Learning by being 'on site'

Students journey beyond the campus to broaden their education with Unbridled Learning.

SMU students at the U.S. Supreme Court Building in Washington, D.C.

By Joy Hart
SMU News

Southern Methodist University students walked on the windy medieval streets of Toledo, Spain, and visited the kitchen where an inner voice instructed Dr. Martin Luther King to continue his fight for justice.

They also stood at the podium where attorneys argue cases before U.S. Supreme Court justices in Washington, D.C., and toured the “line” at Nogales, Arizona, with Border Patrol agents who try to apprehend illegal immigrants.

All of these students and many more have left the campus to participate in what is known at SMU as Unbridled Learning.

“The emphasis is not on getting students off campus,” says Jeremy Adams, associate professor of history, who traveled to Toledo with students during spring break. “It’s getting them on site.”

It’s the difference, Adams stresses, between looking at a slide of a painting and looking at the painting itself.

Visiting a city from the Middle Ages

SMU Adventures in Spain“You have to be there,” says Natalie Boerder, a junior. “When the Spanish court moved to Madrid, Toledo became an unimportant town. It was left alone, and today it still retains its medievalness.”

Most impressive are the examples of art and architecture that show how Christians, Jews and Muslims lived together in the city for hundreds of years, Boerder adds. “In no other place have so many cultures lived together so vibrantly and peacefully.”

Doing research in the Library of Congress

Kevin Eaton and 11 other students traveled to the Library of Congress in Washington, D.C., to do research for a class about law, politics and the Supreme Court.

Eaton, a junior, read the Supreme Court justices’ memos and other papers to get “a behind-the-scene” picture of how constitutional law is made.

The research and the opportunity to stand at the podium where lawyers argue cases before the justices confirmed his plan to become a lawyer and argue cases before the Supreme Court, Eaton says. The trip “cemented my plans.”

The manuscript reading room in the Madison Building of the Library of Congress is the only place where these students could have done this kind of original research, says Joe Kobylka, associate professor of political science.

(Read their blog.)

Taking a Civil Rights pilgrimage

SMU Adventures in the SouthRoza Essaw, a sophomore, felt “compelled to evaluate my life in a whole new way” after touring the South with a class studying the Civil Rights movement.

“As an aspiring attorney, I now know that serving the underprivileged is no longer something I should do by choice, but a civic duty.”

Essaw and her classmates gained an “understanding of place” from visiting sites like Central High School where the “Little Rock Nine” were protected from a shouting mob by federal troops, says Dennis Simon, associate professor of history.

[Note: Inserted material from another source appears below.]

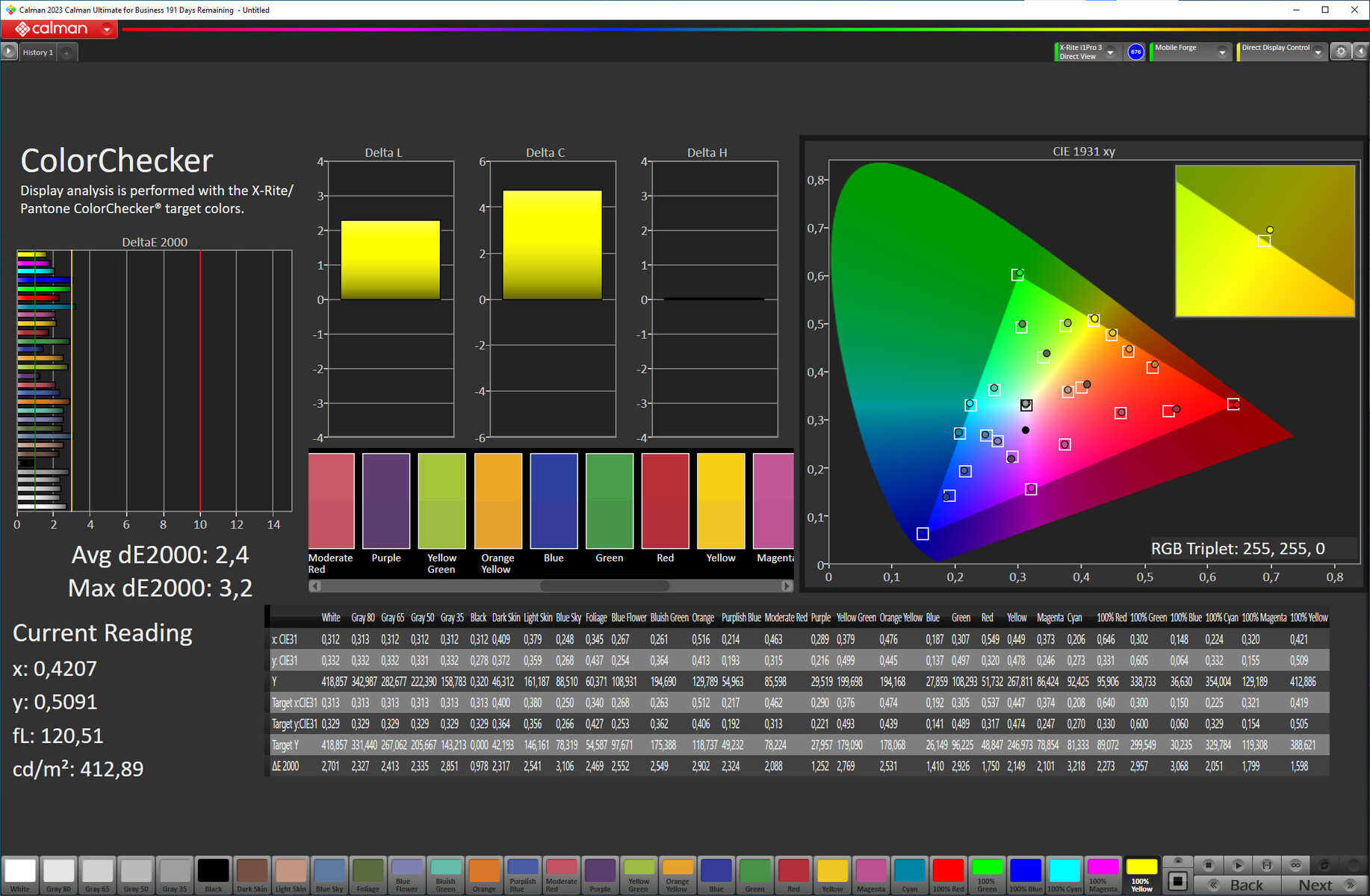
Task: Expand the X-Rite i1Pro 3 meter dropdown
Action: click(x=1110, y=52)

They also talked to many “keepers of history,” such as Vera Harris, who marched for voting rights in Montgomery, Alabama, and her daughter Dr. Velda Montgomery.

(Read their blog.)

Touring the “line” with Border Patrol agents

“Now I know that it is very naïve to see border issues in black and white,” says Adriana Martinez, a junior who traveled to the border areas of Arizona with SMU’s Embrey Human Rights Program in January.

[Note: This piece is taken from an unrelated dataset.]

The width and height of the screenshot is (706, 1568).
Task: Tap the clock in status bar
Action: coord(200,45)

Martinez and seven other students toured the “line” with Border Patrol agents and talked to trackers who hunt drug smugglers and people who run shelters for undocumented workers. “There is no substitute for getting into the field and putting places, faces and stories into the equation when you are trying to analyze difficult issues,” says Patricia Davis, associate director of the human rights program.